Go Private special regulation was promulgated through POJK No. 3/2021. During the time of implementation, Go Private is often hampered by the Absence of Shareholders. This study aims to analyze Go Private provisions based on POJK No. 3/2021, in conjunction with the implementation relevant mechanism for Absence Shareholder. The method used in this research is normative juridical and this research is supported by conducting interviews with practitioners of inheritance.

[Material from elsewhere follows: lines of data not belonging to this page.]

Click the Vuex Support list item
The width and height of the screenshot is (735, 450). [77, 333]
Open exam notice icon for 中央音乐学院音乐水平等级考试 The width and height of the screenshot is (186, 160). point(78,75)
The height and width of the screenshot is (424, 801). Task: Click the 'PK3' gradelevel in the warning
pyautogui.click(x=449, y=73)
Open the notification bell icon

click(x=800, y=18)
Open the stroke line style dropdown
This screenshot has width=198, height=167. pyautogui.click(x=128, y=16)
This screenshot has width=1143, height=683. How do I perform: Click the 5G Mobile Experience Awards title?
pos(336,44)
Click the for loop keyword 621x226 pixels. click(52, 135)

Based on the research results, Public Companies transition to Go Private voluntarily or because of orders from the OJK. Go Private regulation after the promulgation of POJK No. 3/2021, provides more legal certainty for independent shareholders and make the transition of going private for publicly listed companies easy. The mechanism for resolving the Absence of Shareholders problem can be resolved by requesting the maximum number of other shareholders to the OJK or through another mechanism, mainly by submitting a request for a court order so that the Absent Shareholders can be represented by Property and Heritage Agency (BHP). Based on this stipulation, BHP will manage it by selling the shares and administering the proceeds from the sale for 30 (thirty) years. If the administration period has passed, the sales money will be included in the state treasury."